Tausende Fotos und Filme auf dem Computer
Angehört wurden am zweiten Verhandlungstag die Eltern der geschädigten Kinder. Der 35-jährige Vater bestätigte den stets guten Kontakt zu seinem damals besten Freund. Auch seine 36-jährige Ehefrau sagte: „Er hat fast zur Familie gehört.“ Beide Eltern schilderten dem Gericht die Vorgänge, die zur Verhaftung des Angeklagten geführt hatten, ergänzt wurden diese vom ermittelnden Beamten der Dillinger Kripo. Nach dessen Worten habe alles durch eine Mitteilung einer amerikanischen Kinderschutzorganisation seinen Anfang genommen, die die Polizei auf kinderpornografischen Datenverkehr beim Angeklagten hingewiesen habe. Bei den Durchsuchungen habe die Polizei auch Fotos von der geschädigten Achtjährigen gefunden. Der Beamte habe daraufhin die Eltern des Kindes kontaktiert, daraufhin habe der ältere Bruder von dem Vorfall erzählt. Mithilfe der Mutter habe man andere Mädchen aus der Umgebung ausfindig machen können, deren Gesichter der Angeklagte für seine Bildbearbeitungen verwendet hatte. Teils sei der Angeklagte selbst nackt auf Bildmontagen hinzugefügt zu sehen gewesen.
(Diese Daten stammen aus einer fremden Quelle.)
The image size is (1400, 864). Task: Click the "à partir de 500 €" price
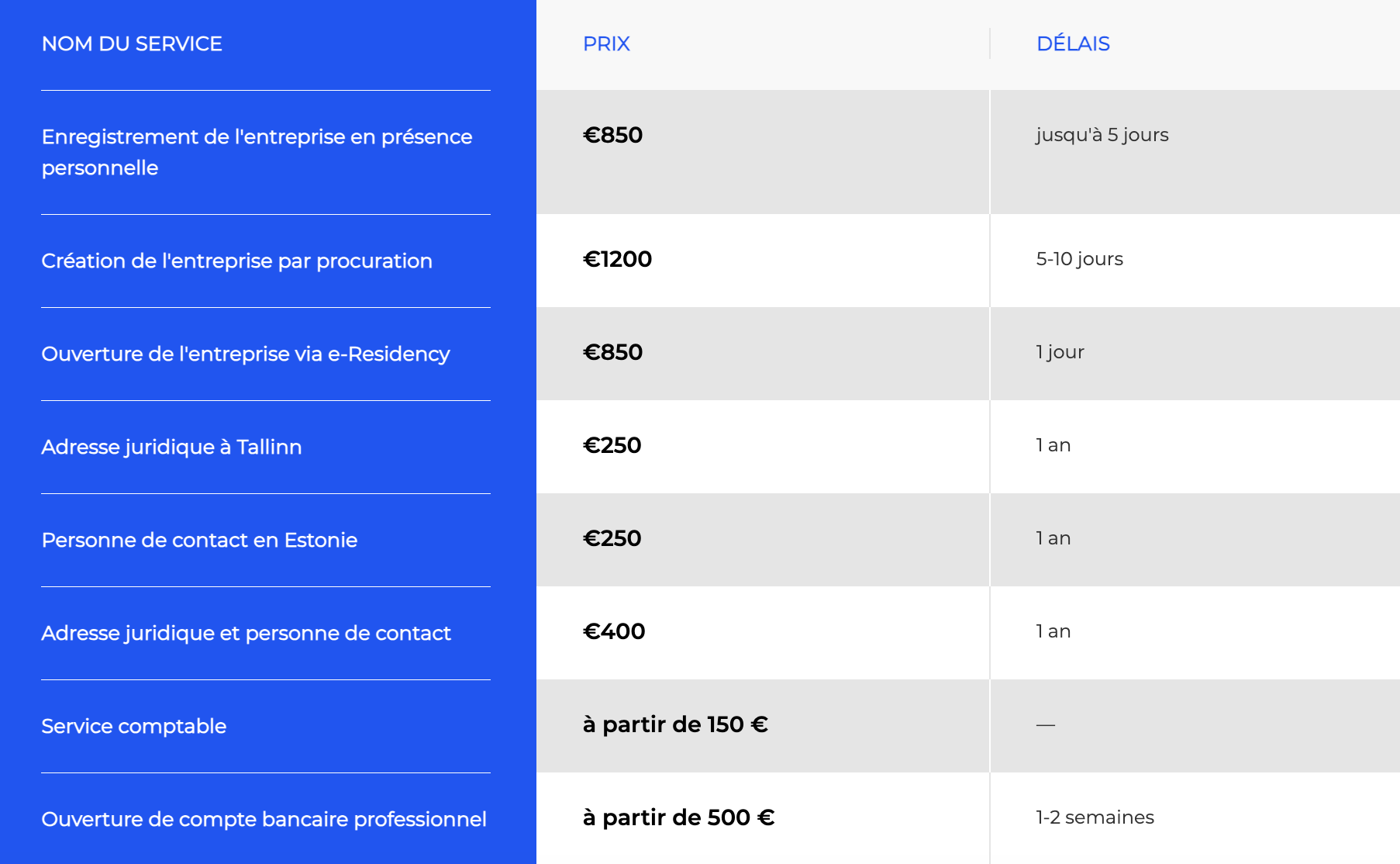point(678,817)
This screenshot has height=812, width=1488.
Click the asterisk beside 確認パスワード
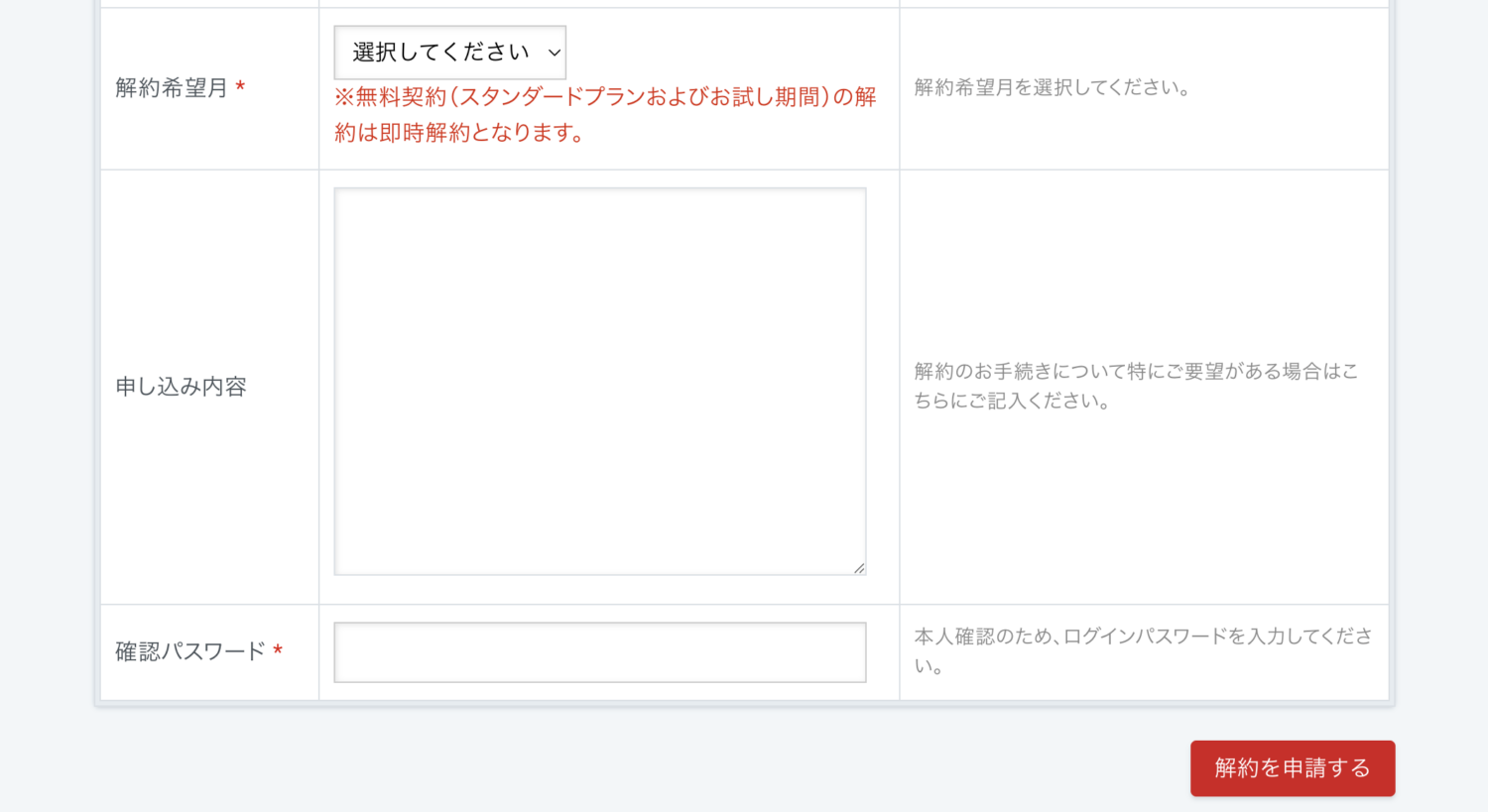coord(277,651)
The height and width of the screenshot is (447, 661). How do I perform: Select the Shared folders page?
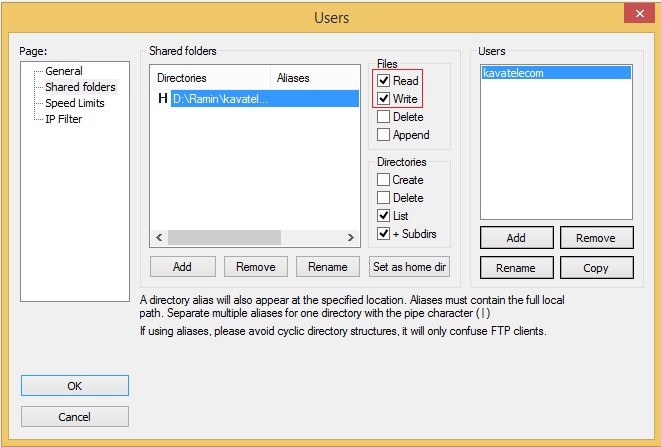[x=80, y=87]
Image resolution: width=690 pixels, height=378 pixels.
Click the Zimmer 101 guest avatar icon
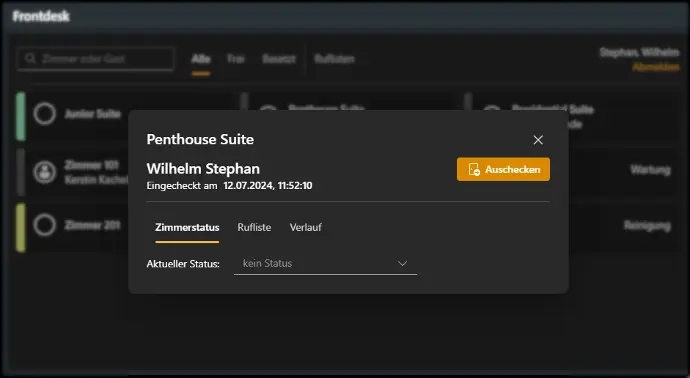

Der forensische Psychiater Dr. Bernd Münzenmayer konnte bezüglich des Angeklagten keine sichere Diagnose erstellen. Laut dem Gutachter lägen weder die Kriterien für verminderte Schuldfähigkeit vor, noch sehe er die Notwendigkeit einer Einweisung in eine Psychiatrie. Auch eine Sicherungsverwahrung sei nicht zu bejahen, da keine zuverlässige Vorhersage über künftige Taten durch den Angeklagten zu treffen sei. Das Verfahren wird nächste Woche fortgesetzt. Dann soll ein Urteil fallen.